Via Boing Boing: ‘In the book The Man Who Wasn’t There, Anil Ananthaswamy explores mysteries of self, including the weirdness of autoscopic phenomena, a kind of hallucination in which you are convinced that you are having an out-of-body experience or face to face with your non-existent twin. From a BBC feature based on one of the book chapters…’
Of the lectures I have given, one of those that most fascinated my audience, and which I have therefore rolled out over and over to entertain, has been a roundup of odd and offbeat psychiatric disorders. These include autoscopic phenomena, as noted above, as well as Fregoli, Cotard’s, apotemnophilia, Alice in Wonderland syndrome, Munchausen’s (of course) and my personal favorite, Capgras, about some of which I have written here in the past and all of which challenge fundamental aspects of our perception of reality. Do a Google search on “odd unusual psychiatric|psychological syndromes” to explore these topics further.

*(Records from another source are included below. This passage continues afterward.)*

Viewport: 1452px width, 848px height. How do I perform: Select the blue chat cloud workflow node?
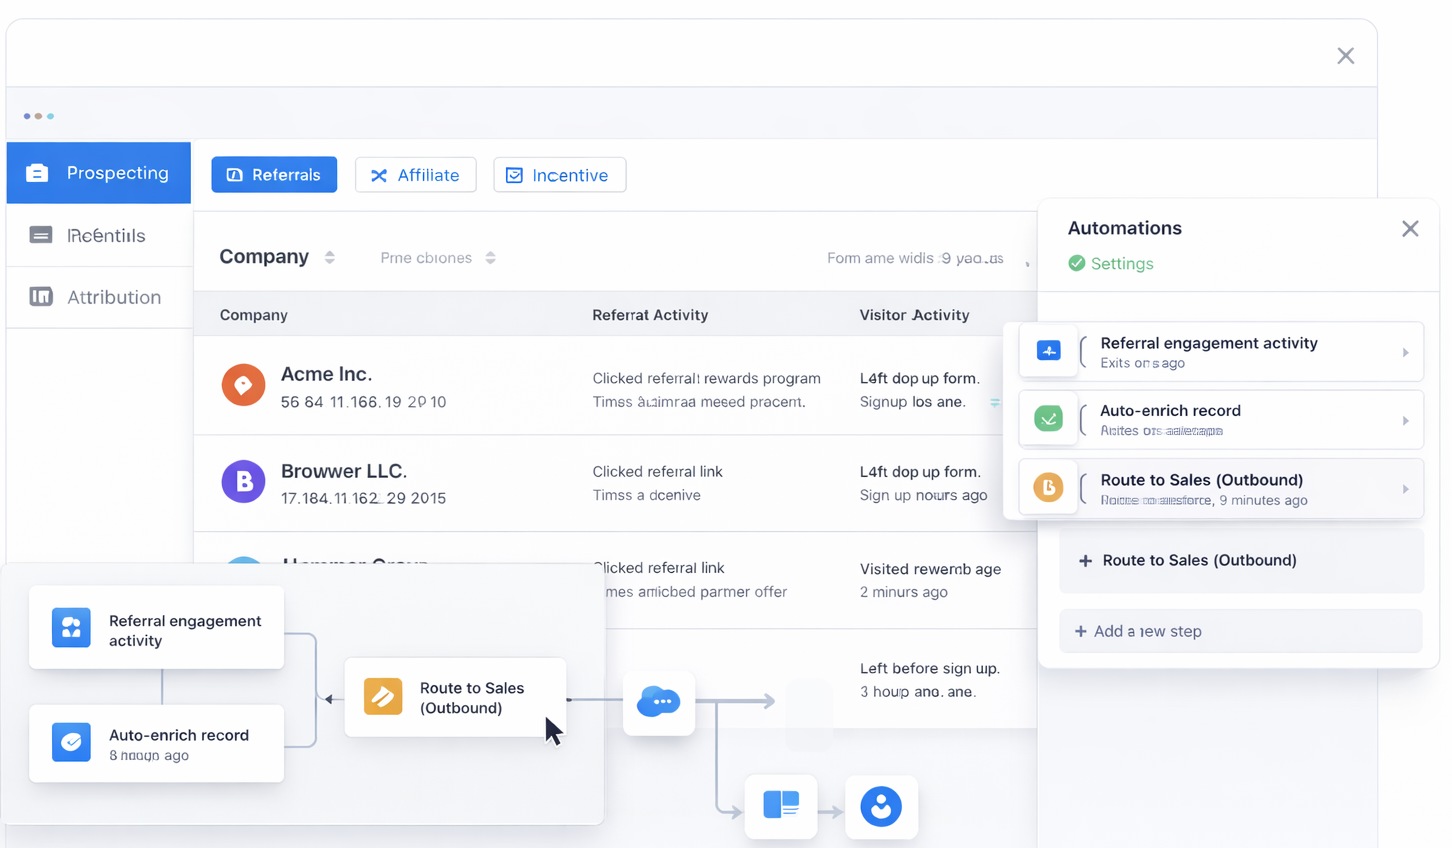click(x=659, y=701)
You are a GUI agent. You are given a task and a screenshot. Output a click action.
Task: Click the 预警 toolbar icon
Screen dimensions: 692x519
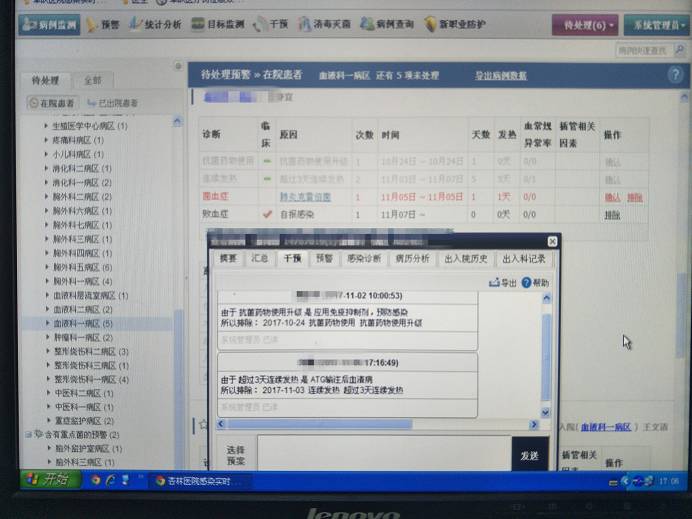pyautogui.click(x=105, y=23)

Via IFLScience: ‘Japanese artist Isao Hashimoto created the animation to display the number of nuclear explosions that went off between 1945 and 1998: a staggering 2,053.
Beginning with the Manhattan Project’s first nuclear device detonated near Los Alamos, New Mexico, the number of explosions starts slowly at first and then quickly speeds up right through to Pakistan’s own nuclear tests in 1998.

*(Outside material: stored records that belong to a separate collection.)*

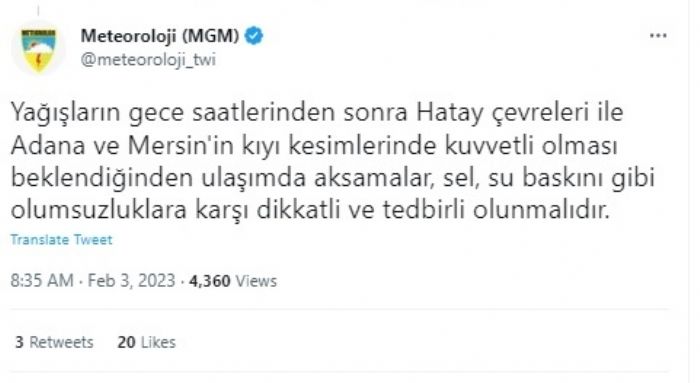The image size is (700, 383).
Task: Open the Meteoroloji (MGM) display name
Action: 160,36
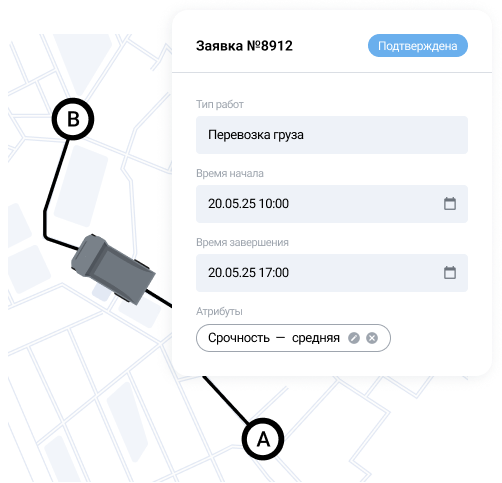Click the Заявка №8912 heading
502x483 pixels.
pos(244,46)

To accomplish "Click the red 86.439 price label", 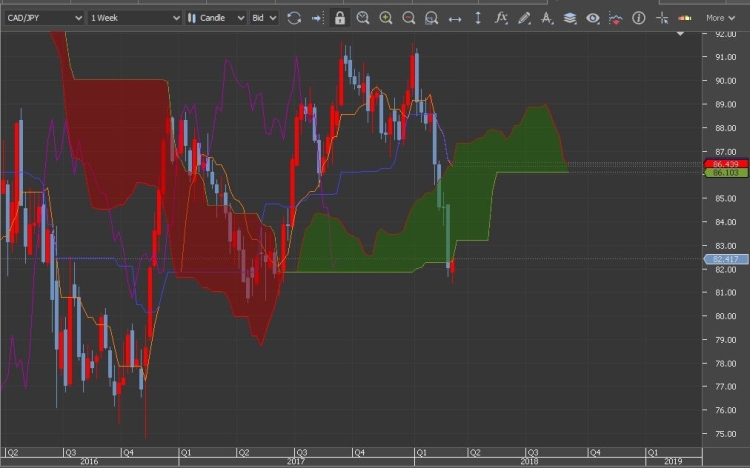I will tap(727, 163).
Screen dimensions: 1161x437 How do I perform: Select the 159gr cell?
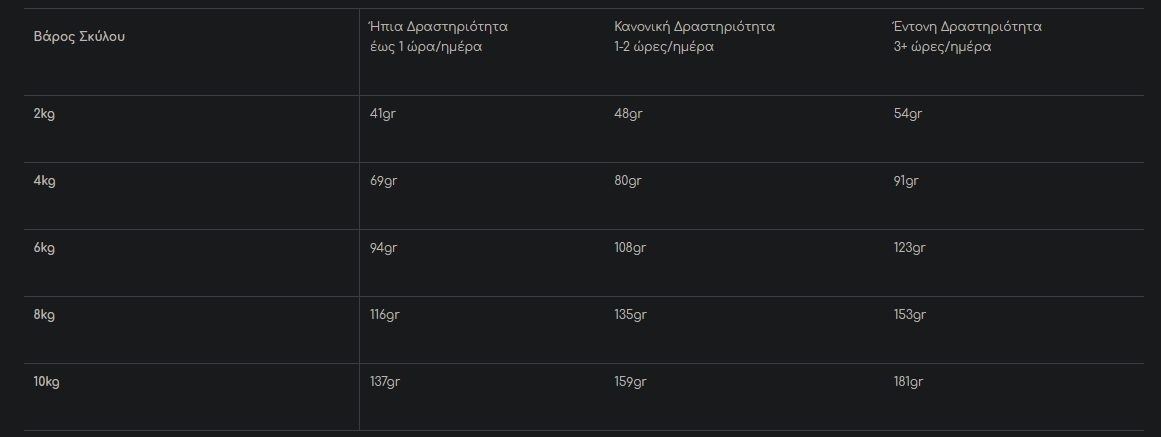click(x=630, y=382)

Each explosion corresponds to a beep and a flash of color, with the totals for each country rapidly stacking up. It is especially poignant given that today is the 70th anniversary of the bomb that was dropped on Hiroshima, “Little Boy”, at the end of World War Two.
Hashimoto created the animation in 2003, which is why more recent nuclear tests such as those by North Korea in 2006, 2009 and 2013 are excluded.’
For the 70th anniversary of the atomic bombing of Hiroshima, The New Yorker has published online the full text of John Hersey’s “Hiroshima,” to which the magazine devoted the entire editorial space of its August 31, 1946 issue. “It does so in the conviction that few of us have yet comprehended the all but incredible destructive power of this weapon,” wrote the magazine’s editors, “and that everyone might well take time to consider the terrible implications of its use.”